◆ **Exercise directions**:
Compute the number of lines in the following data that include the word "This", and output that number alone.

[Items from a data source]
=======

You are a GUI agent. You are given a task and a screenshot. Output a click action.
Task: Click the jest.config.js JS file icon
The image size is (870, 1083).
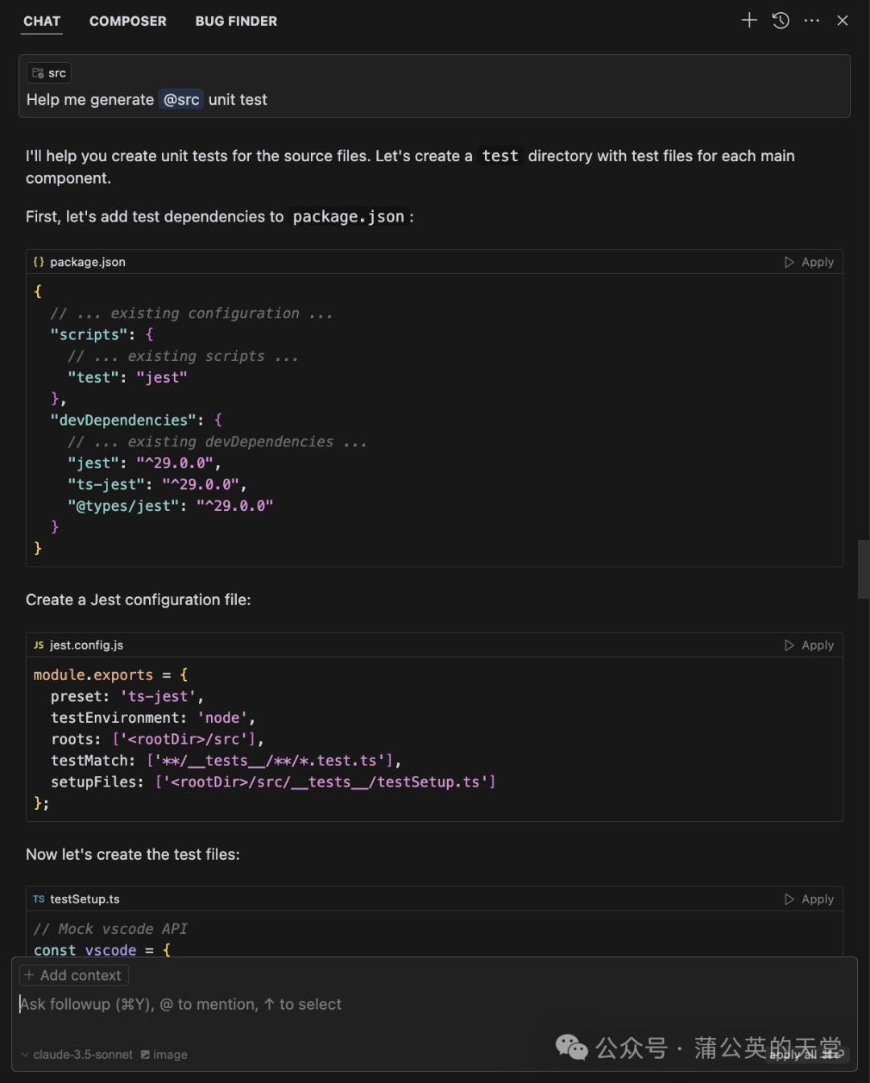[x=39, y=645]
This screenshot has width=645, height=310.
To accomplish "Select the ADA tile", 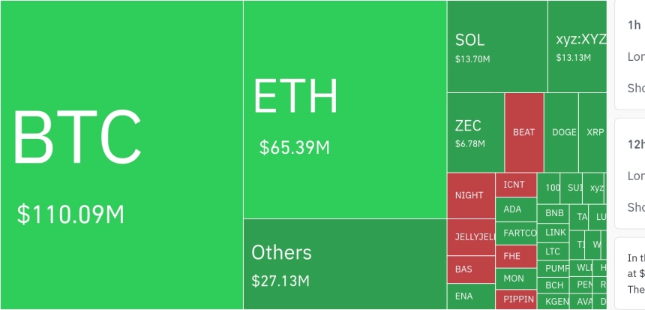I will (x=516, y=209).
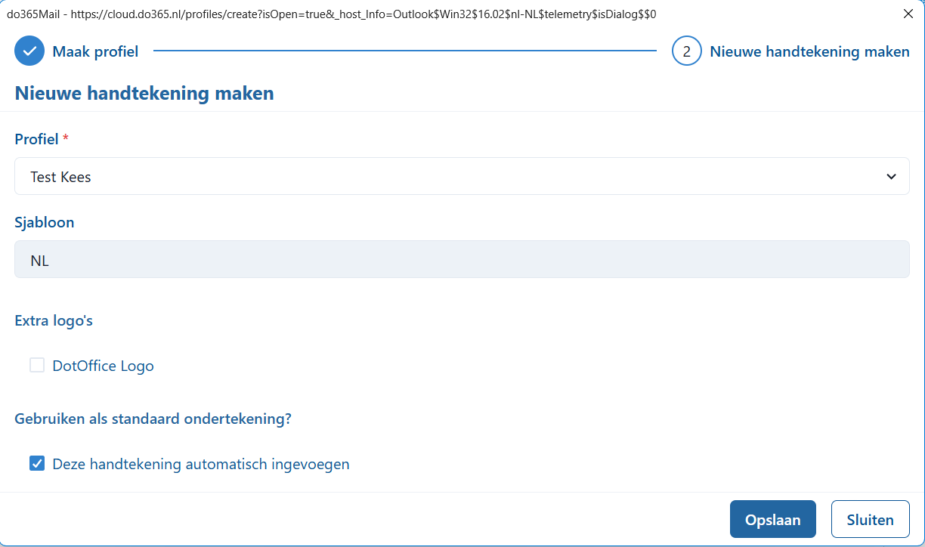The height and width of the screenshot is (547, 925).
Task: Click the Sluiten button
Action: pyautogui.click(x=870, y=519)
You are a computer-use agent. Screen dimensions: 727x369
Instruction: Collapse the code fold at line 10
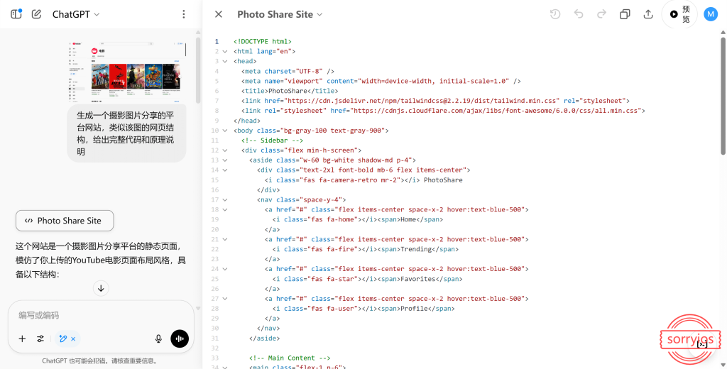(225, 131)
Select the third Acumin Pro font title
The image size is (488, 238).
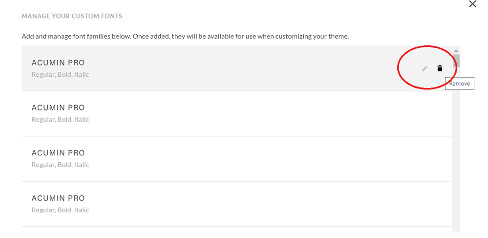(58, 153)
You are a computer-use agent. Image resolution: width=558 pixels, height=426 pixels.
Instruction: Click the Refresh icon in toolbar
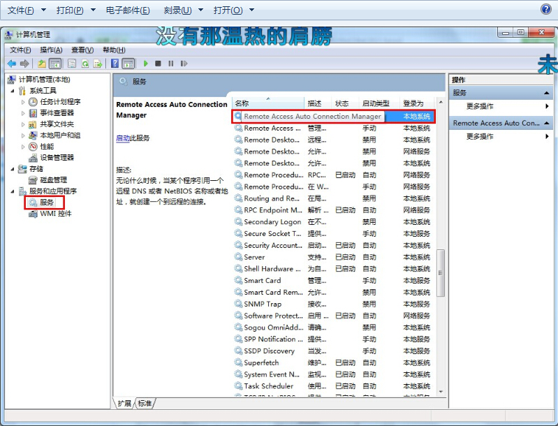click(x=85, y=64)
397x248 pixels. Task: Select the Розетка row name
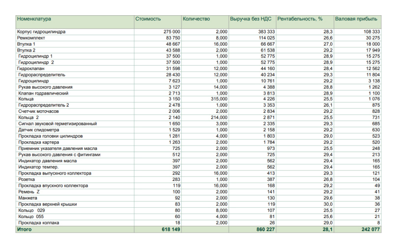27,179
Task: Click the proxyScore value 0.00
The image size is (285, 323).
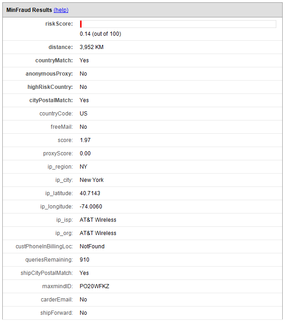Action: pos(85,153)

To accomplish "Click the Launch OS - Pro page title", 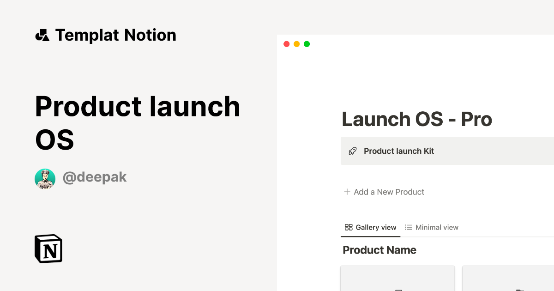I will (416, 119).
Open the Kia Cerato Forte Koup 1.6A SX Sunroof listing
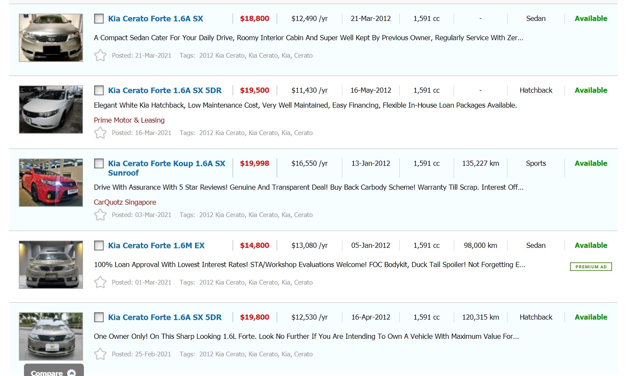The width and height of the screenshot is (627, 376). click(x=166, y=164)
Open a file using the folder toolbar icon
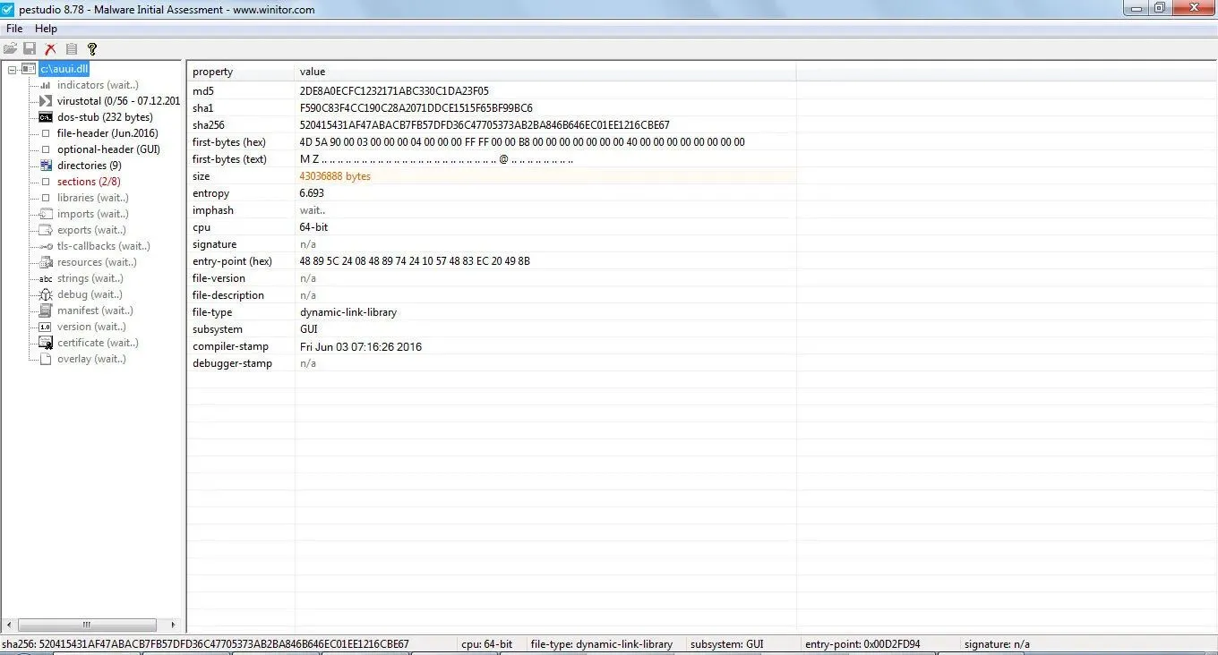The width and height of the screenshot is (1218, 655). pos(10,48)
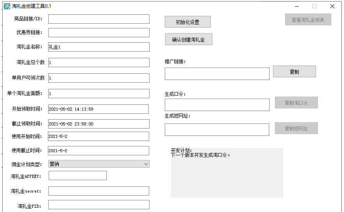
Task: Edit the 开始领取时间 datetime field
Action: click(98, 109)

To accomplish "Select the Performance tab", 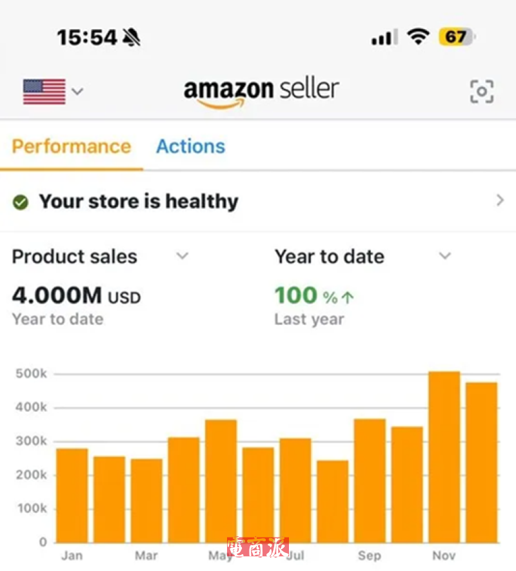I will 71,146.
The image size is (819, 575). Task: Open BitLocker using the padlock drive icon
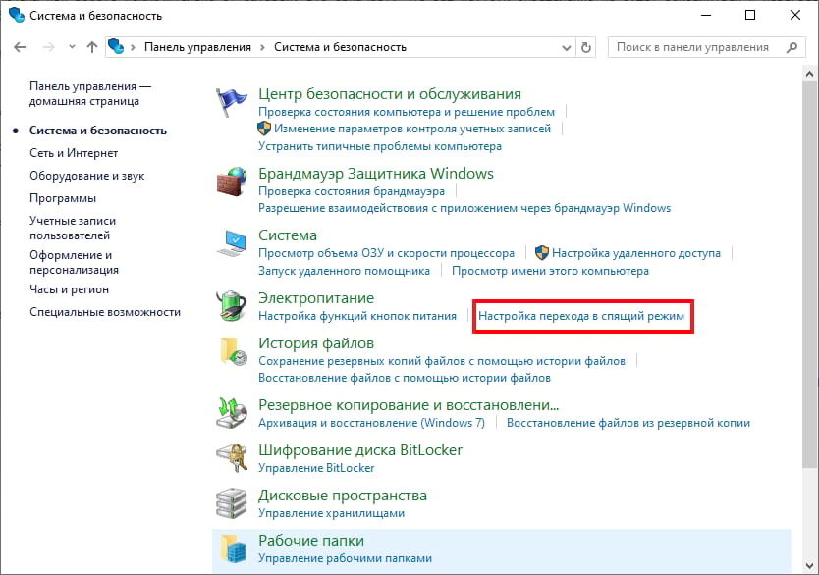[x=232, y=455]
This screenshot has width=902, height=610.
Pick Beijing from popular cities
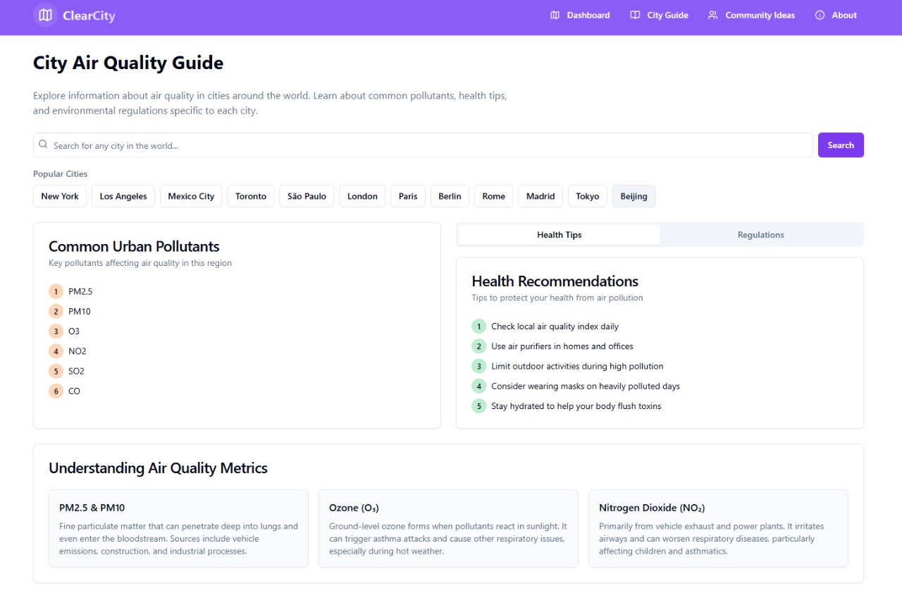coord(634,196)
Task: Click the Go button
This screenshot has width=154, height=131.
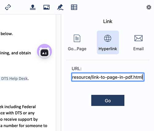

=======

◆ **Answer for the task**:
3